The MARINa results file contains one line for each TF whose GSEA enrichment score renders it significant above the user-specified p-value threshold (pvalue_gsea), as long as such TF is not "shadowed" by other significant TFs.
NOTE: synergy analysis is not performed in this version of MARINa.
The columns represented in the results are as follows:
- TFsym: transcription factor id (usually this is the probeset id).
- GeneName: transcription factor gene name.
- NumPosGSet: number of genes (among those in the regulon of the transcription factor) which are positively regulated by the TF. Only genes represented in the microarray set are counted.
- NumNegGSet: number of genes (among those in the regulon of the transcription factor) which are negatively regulated by the TF. Only genes represented in the microarray set are counted.

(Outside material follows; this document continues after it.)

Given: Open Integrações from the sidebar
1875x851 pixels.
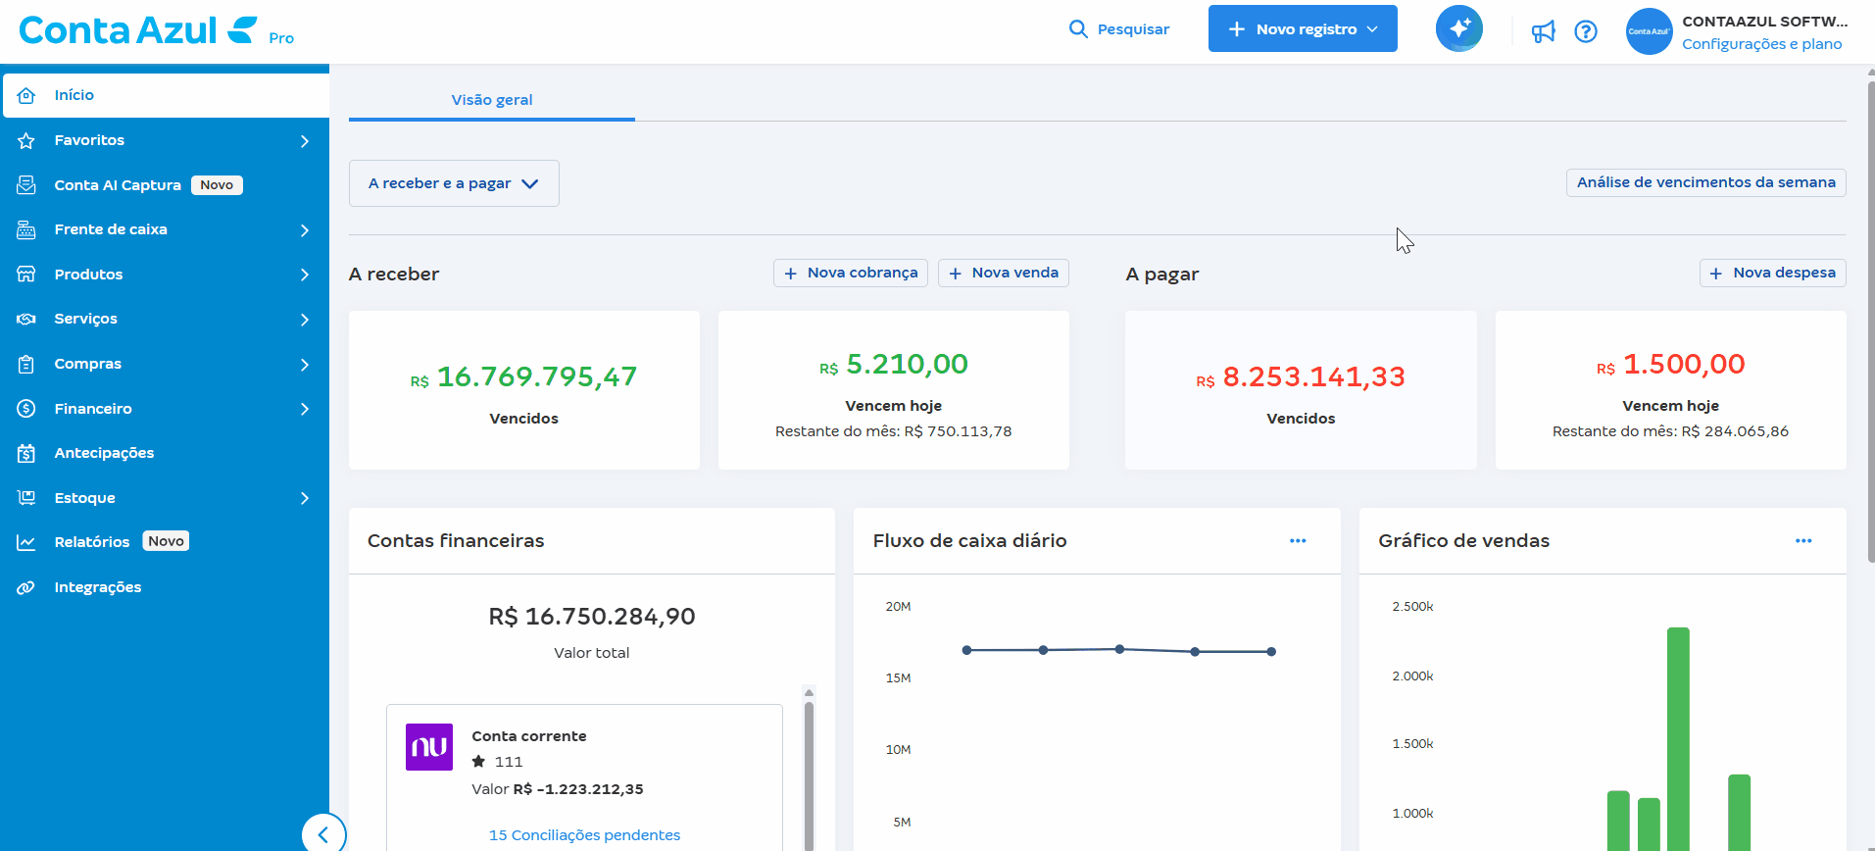Looking at the screenshot, I should click(x=97, y=587).
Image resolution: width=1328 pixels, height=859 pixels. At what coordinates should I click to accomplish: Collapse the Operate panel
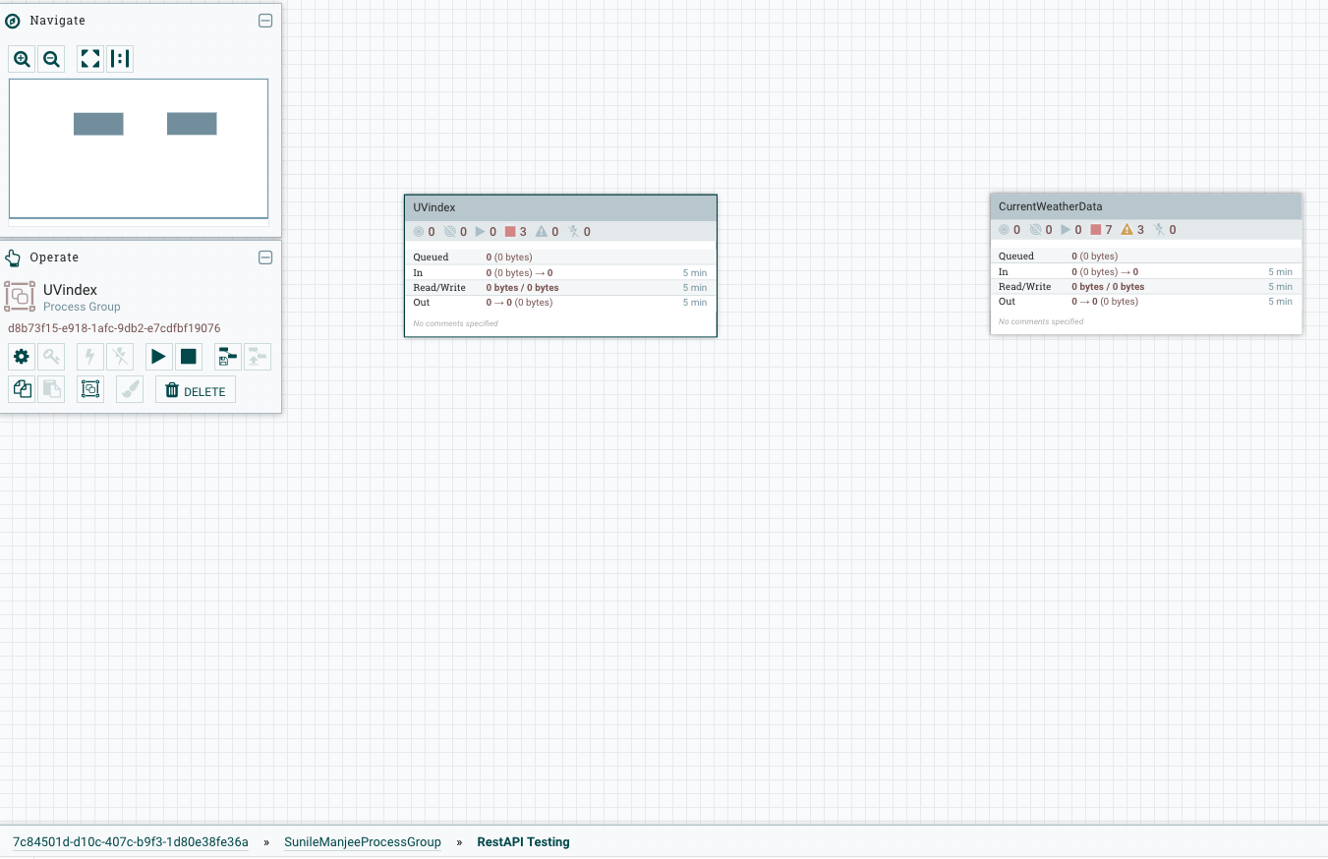[x=265, y=258]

- NumLedgePos: number of genes (among those counted under the NumPosGSet column) which are in the GSEA leading edge.
- NumLedgeNeg: number of genes (among those counted under the NumNegGSet column) which are in the GSEA leading edge.
- NumLedge: sum of NumLedgePos and NumLedgeNeg.
- ES: GSEA enrichment score for the regulon of the TF.
- NES: GSEA normalized enrichment score for the regulon of the TF.
- absNES: absolute value of NES
- PV: p-value of normalized enrichment score (NES).
- OddRatio: odds of a regulon gene being in the GSEA leading edge set / odds of a regulon gene being in the GSEA trailing edge set.
- TScore - t-test t-statistic.
- MeanClass1: mean expression value of TF among all "Class 1" arrays.
- MeanClass2: mean expression value of TF among all "Class 2" arrays.
- Note - there are no columns for MeanClass1 and MeanClass2 when probe shuffling is performed.
- Original MRA/Recovered_MRA: a value of 1 in this column means that the TF was found to be enriched by GSEA (above the significance level pvalue_gsea) and that it was not shadowed by any other TF. A value of 0 means that the TF was found to be enriched by GSEA and that it was shadowed by another TF and that it remained enriched even after the common targets with the other TF were removed from its regulon. For details on Shadow analysis please see pg. 17 of the Supplemental text to Lefebvre et al. 2010..
Controls
- Sorting - The table can be sorted on the value of any column by clicking on the column header.
- Export Table button - Export the table to a CSV format file. The table contents are exported in the same order shown on screen, preserving sorting on any column values.
References
- Basso K, Margolin AA, Stolovitzky G, Klein U, Dalla-Favera R, Califano A (2005). Reverse engineering of regulatory networks in human B cells. Nat Genet 37(4):382-390 (link to paper).
- Carro MS, Lim WK, Alvarez MJ, Bollo RJ, Zhao X, Snyder EY, Sulman EP, Anne SL, Doetsch F, Colman H, Lasorella A, Aldape K, Califano A, Iavarone A (2010) The transcriptional network for mesenchymal transformation of brain tumors. Nature 463(7279):318-25.
- Lefebvre C, Rajbhandari P, Alvarez MJ, Bandaru P, Lim WK, Sato M, Wang K, Sumazin P, Kustagi M, Bisikirska BC, Basso K, Beltrao P, Krogan N, Gautier J, Dalla-Favera R, Califano A (2010) A human B-cell interactome identifies MYB and FOXM1 as master regulators of proliferation in germinal centers. Mol Syst Biol. 6:377. PMID: 20531406 (link to paper).
- Lim WK, Lyashenko E, Califano A (2009) Master regulators used as breast cancer metastasis classifier. Pac Symp Biocomput. 2009:504-15. PMID 19209726, (link to paper).